**WHAT TO PRODUCE**.
Pick up the passage on the government purge of Turkish universities after its last sentence and continue it.

**SELECTED TEXT**.
━━━━

Before 1980, universities had had autonomy and managed themselves through senates formed by academics. Campuses were no-go area for law enforcement and security forces. With formation of a higher education council after the coup in 1983, the government curbed their autonomy and established ever-increasing control over universities. Every decade saw gradual erosion of academic rights and university autonomy against governments in Ankara.

On Tuesday, the government dismissed 4,464 more public servants, bringing to total number to nearly 140,000, in a sweeping purge campaign against opponents of all stripes, plunging the civil service and academia into disarray.

The government’s unrelenting clampdown has reached to epic proportions, even caused alarm within the government. Deputy Prime Minister Nurettin Canikli also vowed to bring the issue of purge at a cabinet meeting, said government will urge the YOK to review lists of dismissed academics.

Former President Abdullah Gul described the ongoing crackdown on universities “as disturbing and conscience-wrenching.”

━━━━

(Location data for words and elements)

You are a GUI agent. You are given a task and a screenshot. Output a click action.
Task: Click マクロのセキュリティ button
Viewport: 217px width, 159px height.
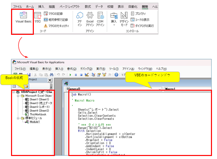tap(56, 26)
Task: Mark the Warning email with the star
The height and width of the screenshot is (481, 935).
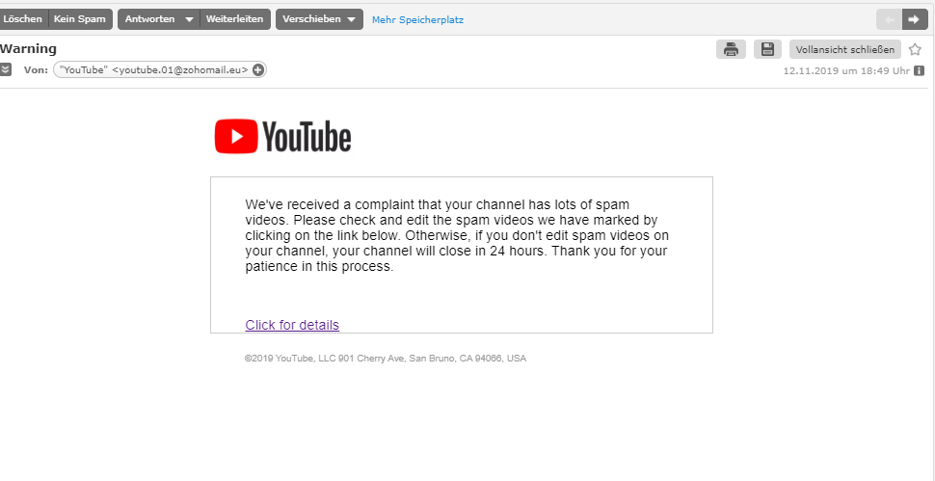Action: (915, 49)
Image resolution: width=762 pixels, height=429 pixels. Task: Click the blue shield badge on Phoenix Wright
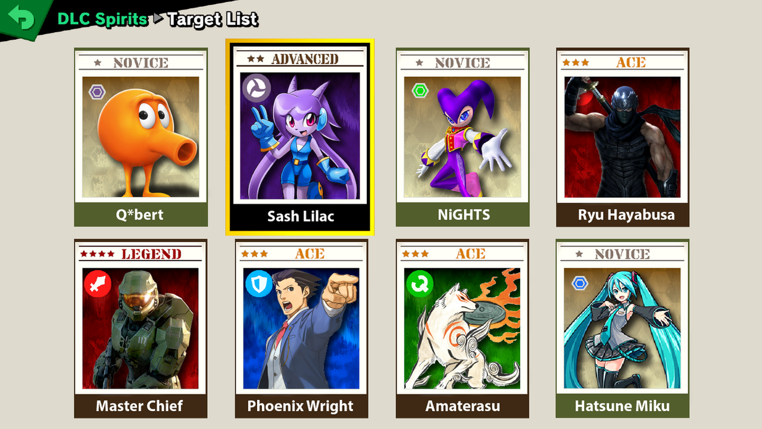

━━━━

**ANSWER TO THIS EXERCISE**.
“I want to express my sadness over mass firings with emergency decrees. This is not compatible with justice, it is against conscience,” Mr. Gul, the former president and founding member of the current Justice and Development Party (AKP), said at an event at his home city of Kayseri on Friday.

He recalled the days during Sept. 12, 1980 coup era when he faced investigation at a university while working as an academic. He left the country to study abroad, in Saudi Arabia, due to pressure from military-led government in Turkey. The former president urged his fellows at the current government to remember the days in late 1990s when Islamist government was forced by secular Turkish military to give up its hold on power. Conservative people, military officers, professors and public servants faced tremendous hardships, and even dismissals, though in small scale.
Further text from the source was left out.